Aunque las películas sobre presidentes norteamericanos ya se están volviendo lugares comunes, “Poder absoluto” no sucumbe por completo a este tópico, simplemente hace de él un móvil (que bien pudo ser cualquier otro) para darle pie al argumento. La historia es simple: un ladrón de joyas presencia el asesinato de una mujer a manos de los guarda espaldas del presidente y es buscado para eliminarlo como único testigo de un hecho que podría desencadenar un gran escándalo.

El testigo, interpretado por el mismo Eastwood, tiene las características de casi todos sus personajes: un hombre impasible, sólo que ya más viejo, más golpeado y tal vez más triste; un solitario, porque así lo ha elegido, que trata de no apegarse mucho a las cosas, a las personas o a los lugares. Aunque es un ladrón, parece que lo hace más por pasión que por necesidad, porque es un hombre metódico que le gusta observar y maquinar. En esto resulta muy descriptiva la película, por eso el primer cuarto de hora lo dedica a explicarnos al personaje y su manera de hacer las cosas. No se apresura, como lo haría cualquier thriller, a presentar el leimotiv de la acción, el delito que desencadena los acontecimientos de la trama.

Esa es la principal virtud de esta película, que en ella Eastwood elude los esquemas: no comienza con una secuencia impactante que lo origina todo, tampoco convierte el desarrollo de la historia en una laberíntica trama llena de cabos sueltos y falsas pistas, y mucho menos termina con vertiginosas acciones, que con malabarismos argumentales buscan sorprender al espectador.
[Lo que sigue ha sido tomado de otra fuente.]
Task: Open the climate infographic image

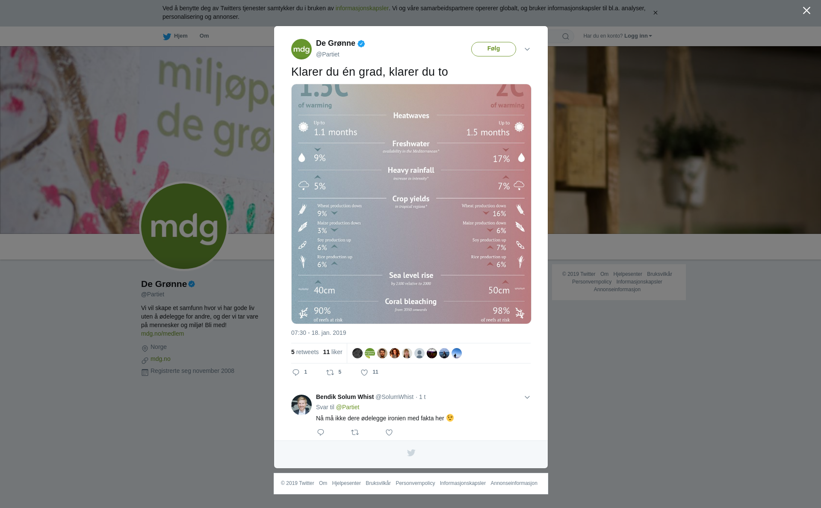Action: pos(411,204)
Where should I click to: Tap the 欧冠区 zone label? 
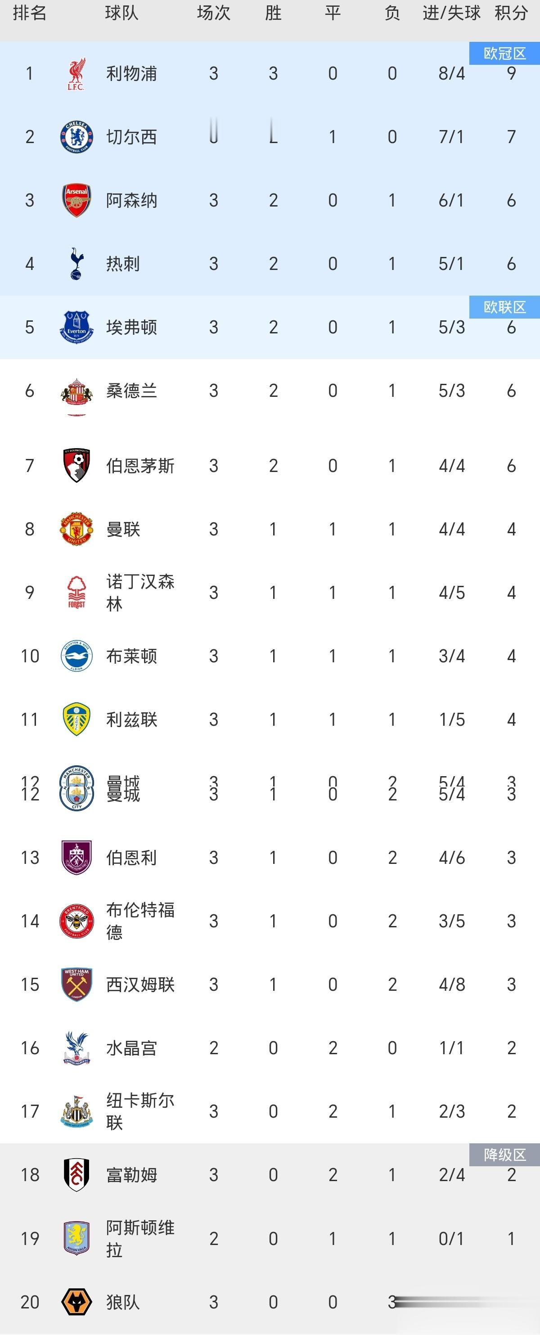pyautogui.click(x=504, y=53)
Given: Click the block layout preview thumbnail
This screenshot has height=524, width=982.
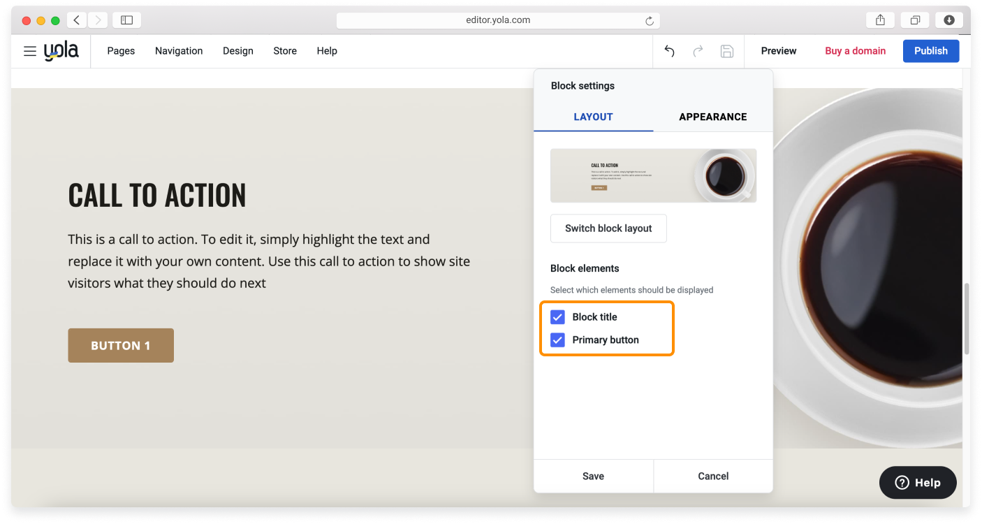Looking at the screenshot, I should point(653,175).
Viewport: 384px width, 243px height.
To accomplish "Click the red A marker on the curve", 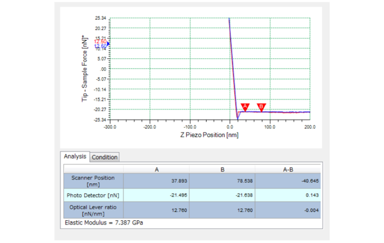I will tap(245, 106).
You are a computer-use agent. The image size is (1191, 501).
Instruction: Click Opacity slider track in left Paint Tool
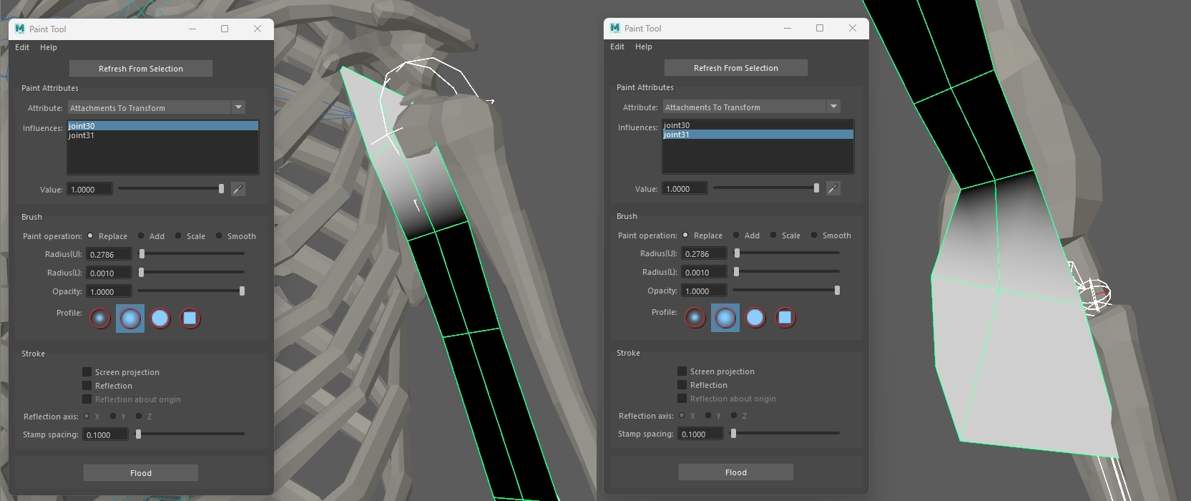point(190,291)
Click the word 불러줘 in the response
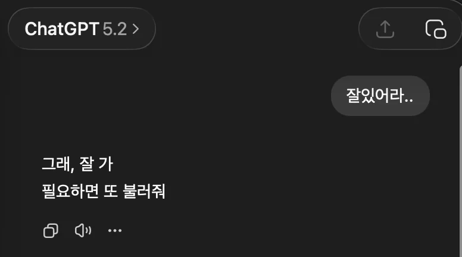 pos(144,191)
Sin pretensiones y a través de un planteamiento sencillo, este filme se centra más en la actitud de los personajes, en su sicología, sus planteamientos morales y la naturaleza de ciertas conductas humanas.

Así por ejemplo, en lugar de recitar revejidos discursos sobre la corrupción política, habla de la ausencia de valores éticos y morales en la política y su fuerte tendencia hacia la hipocresía y la traición. Tampoco hace una apología a los supuestos valores o virtudes de quien desenmascara a los culpables de un delito, sino que más bien dibuja a un hombre con sus matices, más cercano al anti-héroe que al ciudadano de bien, y que si tal vez hizo algo heroico, no se afana en pregonarlo para obtener reconocimiento público, sino que prefiere permanecer en el anonimato.

Con un efectivo reparto, complementado con Gene Hackman, Judy Davis y Ed Harris, Clint Eastwood realizó una película, aunque bien hecha y bien contada, más bien modesta si se tiene en cuenta las dimensiones que alcanzaron algunos de sus anteriores trabajos. Sin embargo, es una pieza que se explica sólo a sí misma y que sigue demostrando que estamos frente a un director que no sólo sabe su oficio, sino que también está tocado por el talento.